> Entries provided:
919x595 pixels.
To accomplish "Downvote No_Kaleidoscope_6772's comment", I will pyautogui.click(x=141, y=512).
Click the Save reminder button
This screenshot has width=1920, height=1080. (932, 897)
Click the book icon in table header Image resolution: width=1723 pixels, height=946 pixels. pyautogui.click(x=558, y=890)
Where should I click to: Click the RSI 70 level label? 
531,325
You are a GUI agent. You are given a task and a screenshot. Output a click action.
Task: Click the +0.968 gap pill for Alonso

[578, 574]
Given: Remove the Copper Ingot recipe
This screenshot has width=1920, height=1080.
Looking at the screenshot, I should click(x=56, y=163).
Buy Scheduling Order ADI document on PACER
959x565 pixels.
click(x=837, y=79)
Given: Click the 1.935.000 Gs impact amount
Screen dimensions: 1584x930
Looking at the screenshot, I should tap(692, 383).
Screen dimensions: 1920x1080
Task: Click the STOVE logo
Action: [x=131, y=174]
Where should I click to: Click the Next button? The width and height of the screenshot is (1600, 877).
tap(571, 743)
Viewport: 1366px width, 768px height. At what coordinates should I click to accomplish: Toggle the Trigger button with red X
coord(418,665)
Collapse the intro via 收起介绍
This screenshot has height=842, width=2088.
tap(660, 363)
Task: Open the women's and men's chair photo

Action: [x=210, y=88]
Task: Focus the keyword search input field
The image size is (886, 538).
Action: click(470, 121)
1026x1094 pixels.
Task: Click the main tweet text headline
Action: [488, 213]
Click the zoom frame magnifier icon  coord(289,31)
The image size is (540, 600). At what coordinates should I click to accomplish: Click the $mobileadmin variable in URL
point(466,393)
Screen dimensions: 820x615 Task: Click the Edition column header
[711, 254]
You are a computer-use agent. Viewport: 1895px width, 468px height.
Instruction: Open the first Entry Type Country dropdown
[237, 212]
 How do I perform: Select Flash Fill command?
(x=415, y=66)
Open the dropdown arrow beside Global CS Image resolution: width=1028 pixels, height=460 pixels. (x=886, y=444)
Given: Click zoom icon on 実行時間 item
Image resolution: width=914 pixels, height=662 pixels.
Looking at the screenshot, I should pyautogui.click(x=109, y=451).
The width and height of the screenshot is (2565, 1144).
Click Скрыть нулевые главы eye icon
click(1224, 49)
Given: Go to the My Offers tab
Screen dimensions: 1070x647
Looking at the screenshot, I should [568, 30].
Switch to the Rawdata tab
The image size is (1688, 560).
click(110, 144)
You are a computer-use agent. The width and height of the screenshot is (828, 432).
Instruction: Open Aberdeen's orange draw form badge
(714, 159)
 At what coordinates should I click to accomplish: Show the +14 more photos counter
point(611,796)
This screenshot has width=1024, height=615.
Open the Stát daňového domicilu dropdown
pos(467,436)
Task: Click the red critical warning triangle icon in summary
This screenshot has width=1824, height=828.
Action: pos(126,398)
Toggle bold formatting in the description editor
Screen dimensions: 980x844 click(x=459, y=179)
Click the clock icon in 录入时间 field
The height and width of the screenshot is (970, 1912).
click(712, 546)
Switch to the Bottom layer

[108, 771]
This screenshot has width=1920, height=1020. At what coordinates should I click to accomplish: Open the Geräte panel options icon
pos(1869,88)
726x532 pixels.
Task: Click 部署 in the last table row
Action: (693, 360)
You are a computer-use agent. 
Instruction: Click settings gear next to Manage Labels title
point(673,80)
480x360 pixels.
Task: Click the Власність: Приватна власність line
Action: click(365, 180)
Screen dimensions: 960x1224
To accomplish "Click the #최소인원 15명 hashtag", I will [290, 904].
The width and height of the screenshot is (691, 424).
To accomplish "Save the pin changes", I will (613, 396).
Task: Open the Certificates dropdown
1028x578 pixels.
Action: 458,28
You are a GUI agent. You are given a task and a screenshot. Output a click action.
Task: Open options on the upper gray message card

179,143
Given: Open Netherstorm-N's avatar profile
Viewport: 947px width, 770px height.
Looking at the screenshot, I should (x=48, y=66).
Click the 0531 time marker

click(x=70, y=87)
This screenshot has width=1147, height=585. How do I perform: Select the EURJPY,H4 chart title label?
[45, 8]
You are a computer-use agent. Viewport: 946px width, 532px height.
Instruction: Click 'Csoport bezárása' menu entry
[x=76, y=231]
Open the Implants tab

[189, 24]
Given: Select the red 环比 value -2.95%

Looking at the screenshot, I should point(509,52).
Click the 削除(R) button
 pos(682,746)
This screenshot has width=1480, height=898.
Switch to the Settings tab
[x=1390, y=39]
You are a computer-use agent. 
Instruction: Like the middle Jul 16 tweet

> Task objective:
Please write out the entries from the line that contains "The image size is (540, 600)." through the line that contains "Action: pos(126,398)", copying each line exactly and including both of those lines.

> Exercise answer:
The image size is (540, 600). At what coordinates should I click to accomplish: Click the $mobileadmin variable in URL
point(466,393)
Screen dimensions: 820x615 Task: Click the Edition column header
[711, 254]
You are a computer-use agent. Viewport: 1895px width, 468px height.
Instruction: Open the first Entry Type Country dropdown
[237, 212]
 How do I perform: Select Flash Fill command?
(x=415, y=66)
Open the dropdown arrow beside Global CS Image resolution: width=1028 pixels, height=460 pixels. (x=886, y=444)
Given: Click zoom icon on 実行時間 item
Image resolution: width=914 pixels, height=662 pixels.
Looking at the screenshot, I should pyautogui.click(x=109, y=451).
The width and height of the screenshot is (2565, 1144).
Click Скрыть нулевые главы eye icon
click(1224, 49)
Given: Go to the My Offers tab
Screen dimensions: 1070x647
Looking at the screenshot, I should [568, 30].
Switch to the Rawdata tab
The image size is (1688, 560).
click(110, 144)
You are a computer-use agent. The width and height of the screenshot is (828, 432).
Instruction: Open Aberdeen's orange draw form badge
(714, 159)
 At what coordinates should I click to accomplish: Show the +14 more photos counter
point(611,796)
This screenshot has width=1024, height=615.
Open the Stát daňového domicilu dropdown
pos(467,436)
Task: Click the red critical warning triangle icon in summary
This screenshot has width=1824, height=828.
Action: pos(126,398)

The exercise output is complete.